WHAT YOU NEED TO DO:
Verbatim output required. Print the data in full.
======== SUPPLIED INFORMATION ========
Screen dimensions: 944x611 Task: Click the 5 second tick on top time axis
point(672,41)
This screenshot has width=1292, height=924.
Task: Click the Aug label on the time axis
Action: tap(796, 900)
========
PROBLEM SOLUTION:
Screen dimensions: 944x611 Task: Click the 5 second tick on top time axis
point(672,41)
This screenshot has width=1292, height=924.
Task: Click the Aug label on the time axis
Action: tap(796, 900)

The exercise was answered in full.